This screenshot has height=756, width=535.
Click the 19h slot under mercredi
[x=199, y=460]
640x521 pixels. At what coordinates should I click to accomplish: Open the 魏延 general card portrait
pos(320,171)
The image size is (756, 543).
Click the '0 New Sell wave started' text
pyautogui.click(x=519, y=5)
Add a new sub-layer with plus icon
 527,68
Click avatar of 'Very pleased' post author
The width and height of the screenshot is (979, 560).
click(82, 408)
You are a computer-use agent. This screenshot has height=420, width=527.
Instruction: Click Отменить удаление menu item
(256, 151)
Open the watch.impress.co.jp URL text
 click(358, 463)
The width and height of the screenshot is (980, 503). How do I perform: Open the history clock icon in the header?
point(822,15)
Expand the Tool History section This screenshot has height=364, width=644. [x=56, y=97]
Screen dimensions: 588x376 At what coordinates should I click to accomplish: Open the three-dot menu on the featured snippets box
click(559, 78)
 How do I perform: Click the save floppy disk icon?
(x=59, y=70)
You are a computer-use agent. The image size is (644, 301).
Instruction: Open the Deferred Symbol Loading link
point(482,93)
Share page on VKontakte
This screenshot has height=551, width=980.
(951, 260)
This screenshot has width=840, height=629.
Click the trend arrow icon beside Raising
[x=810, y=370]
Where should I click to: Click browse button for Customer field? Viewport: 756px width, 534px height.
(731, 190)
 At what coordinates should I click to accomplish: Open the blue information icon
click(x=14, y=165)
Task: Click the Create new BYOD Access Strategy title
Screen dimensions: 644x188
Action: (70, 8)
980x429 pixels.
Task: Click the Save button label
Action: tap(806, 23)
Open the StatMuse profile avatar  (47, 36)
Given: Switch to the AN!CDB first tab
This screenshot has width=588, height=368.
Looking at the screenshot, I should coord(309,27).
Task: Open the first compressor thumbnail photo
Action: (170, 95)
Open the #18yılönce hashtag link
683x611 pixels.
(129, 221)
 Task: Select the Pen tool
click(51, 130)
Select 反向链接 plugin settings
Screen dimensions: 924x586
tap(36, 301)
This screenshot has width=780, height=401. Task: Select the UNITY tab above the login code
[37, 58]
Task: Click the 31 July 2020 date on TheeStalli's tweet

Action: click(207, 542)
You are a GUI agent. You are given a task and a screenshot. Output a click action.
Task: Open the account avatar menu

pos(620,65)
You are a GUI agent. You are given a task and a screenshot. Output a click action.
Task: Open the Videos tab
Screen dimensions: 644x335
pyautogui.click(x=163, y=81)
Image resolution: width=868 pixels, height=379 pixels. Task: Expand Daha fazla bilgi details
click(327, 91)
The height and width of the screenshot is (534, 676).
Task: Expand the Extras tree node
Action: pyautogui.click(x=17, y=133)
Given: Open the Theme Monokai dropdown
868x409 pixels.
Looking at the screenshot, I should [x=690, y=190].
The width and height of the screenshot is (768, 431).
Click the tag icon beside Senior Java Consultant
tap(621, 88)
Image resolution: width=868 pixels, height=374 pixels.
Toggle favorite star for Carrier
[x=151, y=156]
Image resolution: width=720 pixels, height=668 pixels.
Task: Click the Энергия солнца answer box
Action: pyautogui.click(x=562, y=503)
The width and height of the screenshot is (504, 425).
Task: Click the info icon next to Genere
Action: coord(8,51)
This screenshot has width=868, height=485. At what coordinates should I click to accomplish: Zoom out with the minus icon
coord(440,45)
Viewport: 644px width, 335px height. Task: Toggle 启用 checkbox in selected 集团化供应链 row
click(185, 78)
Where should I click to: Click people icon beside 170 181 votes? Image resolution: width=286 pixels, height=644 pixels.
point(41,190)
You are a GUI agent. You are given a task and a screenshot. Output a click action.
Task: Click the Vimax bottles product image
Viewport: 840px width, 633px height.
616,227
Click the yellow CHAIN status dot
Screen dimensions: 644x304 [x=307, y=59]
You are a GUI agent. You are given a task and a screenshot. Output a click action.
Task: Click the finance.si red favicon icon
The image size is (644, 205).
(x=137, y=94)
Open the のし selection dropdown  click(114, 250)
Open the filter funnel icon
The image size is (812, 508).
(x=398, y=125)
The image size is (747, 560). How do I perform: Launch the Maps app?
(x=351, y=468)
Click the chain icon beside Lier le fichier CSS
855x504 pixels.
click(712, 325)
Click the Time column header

= = = = = = =

- **ABOUT THIS TASK**
Each line in the listing above that includes the word "computer" needs to be copied out.

- **ANSWER BELOW**
You are a computer-use agent. This screenshot has height=420, width=527.
You are a computer-use agent. The image size is (644, 301).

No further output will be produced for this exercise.